* **Stored records**

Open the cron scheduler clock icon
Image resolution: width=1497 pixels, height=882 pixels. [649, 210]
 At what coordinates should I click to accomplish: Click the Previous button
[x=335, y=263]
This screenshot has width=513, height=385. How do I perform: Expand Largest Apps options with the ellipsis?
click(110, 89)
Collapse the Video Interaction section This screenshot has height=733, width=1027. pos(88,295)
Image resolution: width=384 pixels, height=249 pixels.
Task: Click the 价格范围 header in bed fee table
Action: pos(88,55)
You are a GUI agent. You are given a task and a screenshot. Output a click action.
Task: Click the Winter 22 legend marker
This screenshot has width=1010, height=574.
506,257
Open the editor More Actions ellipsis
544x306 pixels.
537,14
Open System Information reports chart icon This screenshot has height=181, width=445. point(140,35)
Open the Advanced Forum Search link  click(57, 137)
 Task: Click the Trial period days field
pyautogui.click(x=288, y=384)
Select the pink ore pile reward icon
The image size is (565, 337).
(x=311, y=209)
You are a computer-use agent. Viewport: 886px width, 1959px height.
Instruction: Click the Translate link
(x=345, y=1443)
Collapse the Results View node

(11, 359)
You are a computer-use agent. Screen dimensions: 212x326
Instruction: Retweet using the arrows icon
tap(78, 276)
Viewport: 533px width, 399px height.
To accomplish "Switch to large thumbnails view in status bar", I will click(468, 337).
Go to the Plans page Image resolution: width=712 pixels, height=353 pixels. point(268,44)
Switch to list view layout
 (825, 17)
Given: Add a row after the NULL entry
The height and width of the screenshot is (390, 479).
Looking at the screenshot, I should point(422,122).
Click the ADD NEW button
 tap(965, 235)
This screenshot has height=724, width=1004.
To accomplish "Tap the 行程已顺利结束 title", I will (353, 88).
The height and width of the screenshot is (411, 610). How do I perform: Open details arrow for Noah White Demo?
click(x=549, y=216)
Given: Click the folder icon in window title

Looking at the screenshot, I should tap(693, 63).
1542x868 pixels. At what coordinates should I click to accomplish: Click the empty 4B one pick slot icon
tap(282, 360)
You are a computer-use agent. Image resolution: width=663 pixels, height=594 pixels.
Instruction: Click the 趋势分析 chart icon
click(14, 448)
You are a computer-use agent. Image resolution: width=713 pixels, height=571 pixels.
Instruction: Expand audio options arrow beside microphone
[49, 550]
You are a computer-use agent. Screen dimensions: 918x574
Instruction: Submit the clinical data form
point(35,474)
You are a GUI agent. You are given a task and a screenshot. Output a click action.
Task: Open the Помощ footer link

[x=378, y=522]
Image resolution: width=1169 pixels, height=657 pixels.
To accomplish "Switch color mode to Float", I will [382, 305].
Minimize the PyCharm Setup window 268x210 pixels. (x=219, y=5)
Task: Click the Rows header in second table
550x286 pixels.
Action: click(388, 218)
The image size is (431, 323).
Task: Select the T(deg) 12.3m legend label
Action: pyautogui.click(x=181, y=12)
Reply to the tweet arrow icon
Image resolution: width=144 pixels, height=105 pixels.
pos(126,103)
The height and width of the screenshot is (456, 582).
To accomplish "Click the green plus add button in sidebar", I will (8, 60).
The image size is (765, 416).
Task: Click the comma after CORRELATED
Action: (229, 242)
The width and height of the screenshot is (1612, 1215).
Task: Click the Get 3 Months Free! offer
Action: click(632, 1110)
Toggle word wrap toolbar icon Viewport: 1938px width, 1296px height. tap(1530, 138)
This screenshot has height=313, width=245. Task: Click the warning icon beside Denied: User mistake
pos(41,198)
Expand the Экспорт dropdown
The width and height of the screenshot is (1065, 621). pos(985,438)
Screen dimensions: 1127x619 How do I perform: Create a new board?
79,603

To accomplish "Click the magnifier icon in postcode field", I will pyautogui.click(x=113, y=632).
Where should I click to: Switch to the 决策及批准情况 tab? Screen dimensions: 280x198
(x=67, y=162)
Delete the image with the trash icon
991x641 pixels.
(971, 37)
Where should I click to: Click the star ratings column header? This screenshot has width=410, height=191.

* **Written request**
Write out all of the records again, swapping every "Viewport" for "Screen size" and leaving everything else as it is.

* **Written response**
Open the cron scheduler clock icon
Image resolution: width=1497 pixels, height=882 pixels. [649, 210]
 At what coordinates should I click to accomplish: Click the Previous button
[x=335, y=263]
This screenshot has width=513, height=385. How do I perform: Expand Largest Apps options with the ellipsis?
click(110, 89)
Collapse the Video Interaction section This screenshot has height=733, width=1027. pos(88,295)
Image resolution: width=384 pixels, height=249 pixels.
Task: Click the 价格范围 header in bed fee table
Action: pos(88,55)
You are a GUI agent. You are given a task and a screenshot. Output a click action.
Task: Click the Winter 22 legend marker
This screenshot has width=1010, height=574.
506,257
Open the editor More Actions ellipsis
544x306 pixels.
537,14
Open System Information reports chart icon This screenshot has height=181, width=445. point(140,35)
Open the Advanced Forum Search link  click(57, 137)
 Task: Click the Trial period days field
pyautogui.click(x=288, y=384)
Select the pink ore pile reward icon
The image size is (565, 337).
(x=311, y=209)
You are a computer-use agent. Screen size: 886px width, 1959px height.
Instruction: Click the Translate link
(x=345, y=1443)
Collapse the Results View node

(11, 359)
You are a computer-use agent. Screen dimensions: 212x326
Instruction: Retweet using the arrows icon
tap(78, 276)
Screen size: 533px width, 399px height.
To accomplish "Switch to large thumbnails view in status bar", I will click(468, 337).
Go to the Plans page Image resolution: width=712 pixels, height=353 pixels. point(268,44)
Switch to list view layout
 (825, 17)
Given: Add a row after the NULL entry
The height and width of the screenshot is (390, 479).
Looking at the screenshot, I should point(422,122).
Click the ADD NEW button
 tap(965, 235)
This screenshot has height=724, width=1004.
To accomplish "Tap the 行程已顺利结束 title", I will (353, 88).
The height and width of the screenshot is (411, 610). How do I perform: Open details arrow for Noah White Demo?
click(x=549, y=216)
Given: Click the folder icon in window title

Looking at the screenshot, I should tap(693, 63).
1542x868 pixels. At what coordinates should I click to accomplish: Click the empty 4B one pick slot icon
tap(282, 360)
You are a computer-use agent. Image resolution: width=663 pixels, height=594 pixels.
Instruction: Click the 趋势分析 chart icon
click(14, 448)
You are a computer-use agent. Image resolution: width=713 pixels, height=571 pixels.
Instruction: Expand audio options arrow beside microphone
[49, 550]
You are a computer-use agent. Screen dimensions: 918x574
Instruction: Submit the clinical data form
point(35,474)
You are a GUI agent. You are given a task and a screenshot. Output a click action.
Task: Open the Помощ footer link

[x=378, y=522]
Image resolution: width=1169 pixels, height=657 pixels.
To accomplish "Switch color mode to Float", I will [382, 305].
Minimize the PyCharm Setup window 268x210 pixels. (x=219, y=5)
Task: Click the Rows header in second table
550x286 pixels.
Action: click(388, 218)
The image size is (431, 323).
Task: Select the T(deg) 12.3m legend label
Action: pyautogui.click(x=181, y=12)
Reply to the tweet arrow icon
Image resolution: width=144 pixels, height=105 pixels.
pos(126,103)
The height and width of the screenshot is (456, 582).
To accomplish "Click the green plus add button in sidebar", I will (8, 60).
The image size is (765, 416).
Task: Click the comma after CORRELATED
Action: (229, 242)
The width and height of the screenshot is (1612, 1215).
Task: Click the Get 3 Months Free! offer
Action: click(632, 1110)
Toggle word wrap toolbar icon Screen size: 1938px width, 1296px height. tap(1530, 138)
This screenshot has height=313, width=245. Task: Click the warning icon beside Denied: User mistake
pos(41,198)
Expand the Экспорт dropdown
The width and height of the screenshot is (1065, 621). pos(985,438)
Screen dimensions: 1127x619 How do I perform: Create a new board?
79,603

To accomplish "Click the magnifier icon in postcode field", I will pyautogui.click(x=113, y=632).
Where should I click to: Switch to the 决策及批准情况 tab? Screen dimensions: 280x198
(x=67, y=162)
Delete the image with the trash icon
991x641 pixels.
(971, 37)
Where should I click to: Click the star ratings column header? This screenshot has width=410, height=191.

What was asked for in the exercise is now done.